CUHK engineers have invented a robot great for minimally invasive surgery and more. Its look is far from appealing, but it doesn’t have to be.
Nothing like your typical, stylish bot from sci-fi, this tiny, magnetically driven, shapeshifting robot was invented by a team comprising engineers from the Department of Mechanical and Automation Engineering. It represents a major improvement on existing robots of its type.
Robots like this had been around to allow non-invasive access to confined spaces and make tasks like minimally invasive surgery and targeted drug delivery possible. The problem with previously existing solutions, however, is that they either are not deformable enough to travel through highly confined spaces or must exist in a very specific solution to maintain its shape.
With this robot, the research team has hit the sweet spot. Made by adding neodymium particles coated with silica and borax into polyvinyl alcohol, it is both reconfigurable and adaptable. Tests have shown that it can move through channels as narrow as 1.5 mm wide and manoeuvre in different environments.
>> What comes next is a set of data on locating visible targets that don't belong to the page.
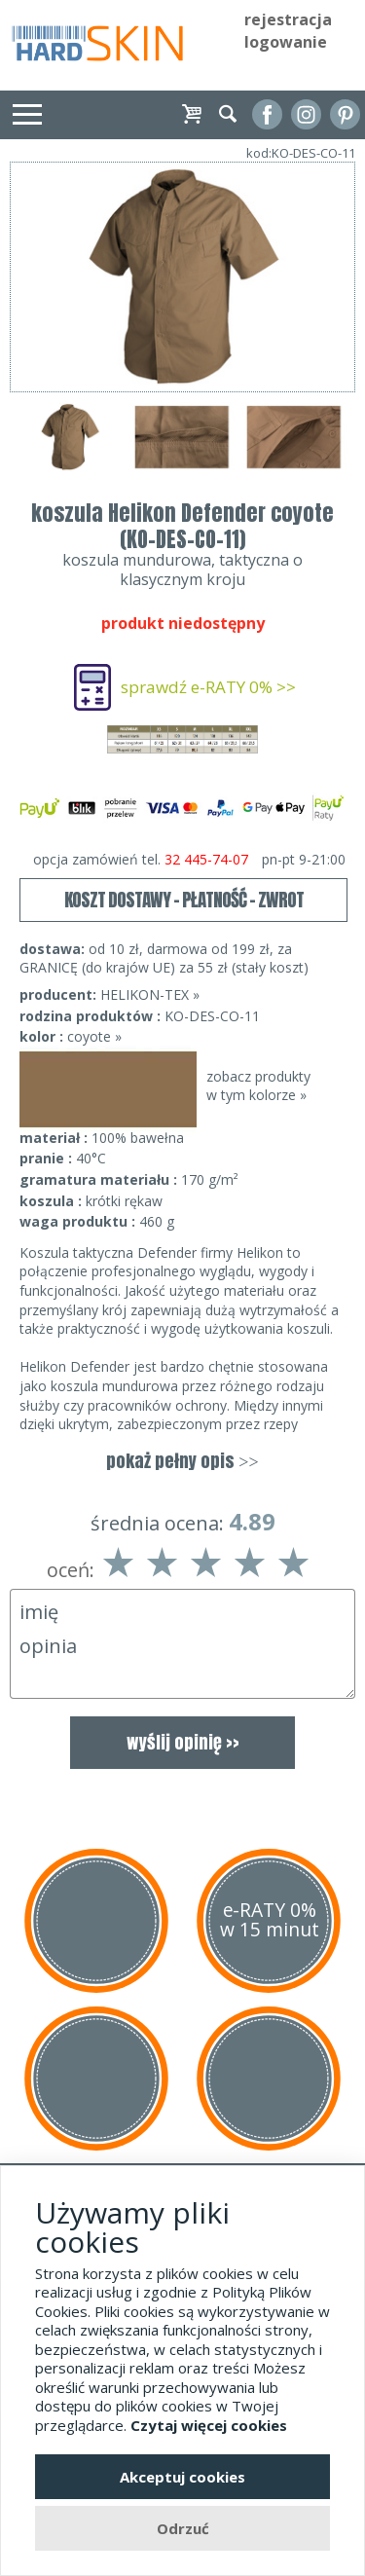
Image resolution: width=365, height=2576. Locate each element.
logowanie (285, 42)
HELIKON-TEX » (150, 994)
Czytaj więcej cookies (208, 2425)
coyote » (94, 1036)
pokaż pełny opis (182, 1461)
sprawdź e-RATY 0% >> (208, 687)
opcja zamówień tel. (189, 859)
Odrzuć (183, 2528)
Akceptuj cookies (182, 2476)
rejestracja (288, 19)
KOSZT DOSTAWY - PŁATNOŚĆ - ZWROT (184, 899)
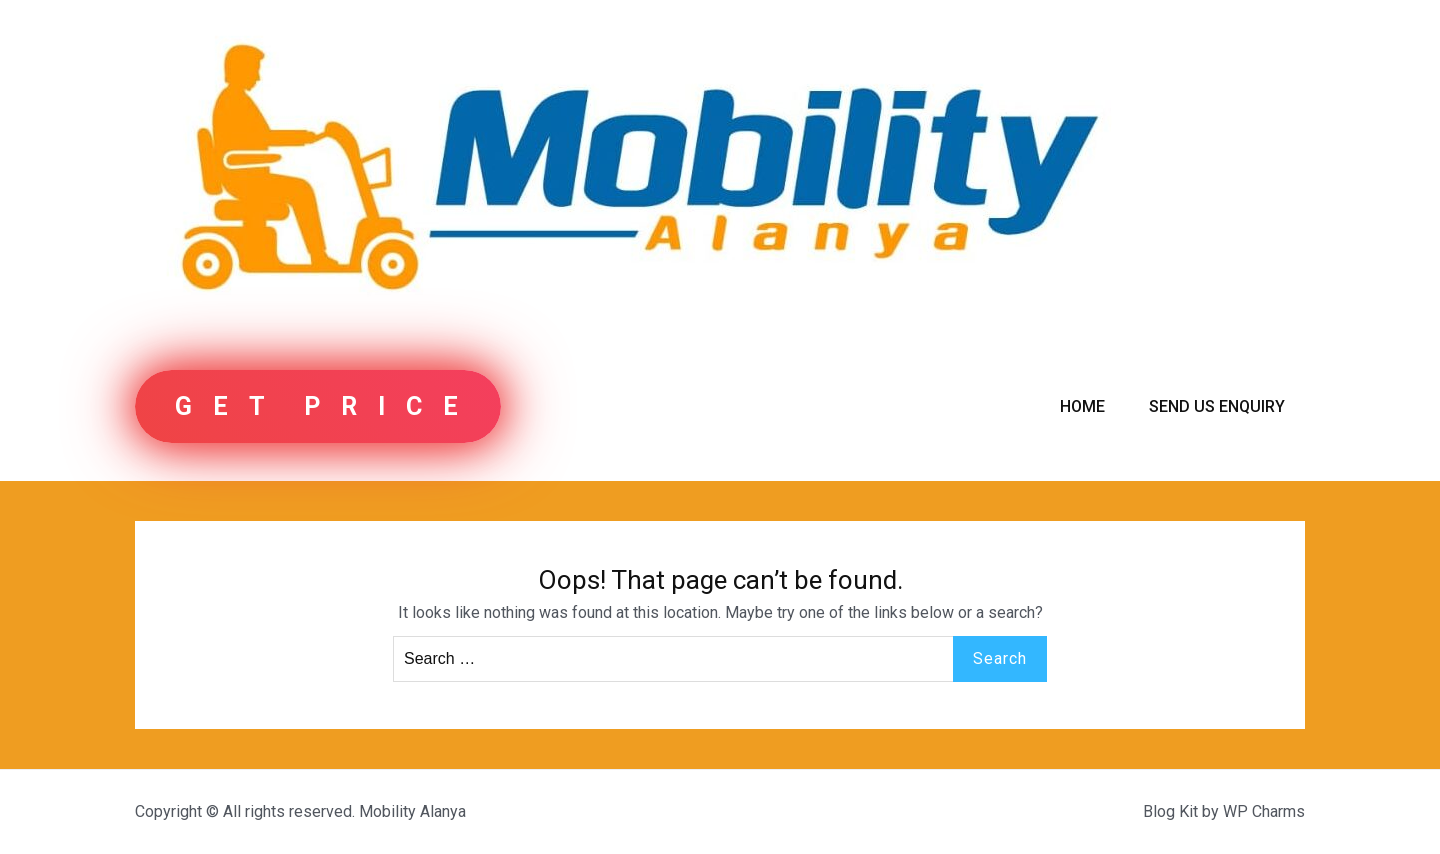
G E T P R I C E (318, 406)
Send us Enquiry (1217, 406)
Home (1082, 406)
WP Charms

While neodymium is toxic in itself, the silica coating makes it safe to cells. This opens up such possibilities for biomedical application as retrieving button batteries swallowed by kids. Thanks to its ability to conduct electricity and perform such moves as curling and healing on its own upon being severed, it can also be used to repair circuits. And with an electrical resistance that changes according to the angle at which it bends, it can be attached to our body to monitor its motion.
The invention has been published in Advanced Functional Materials.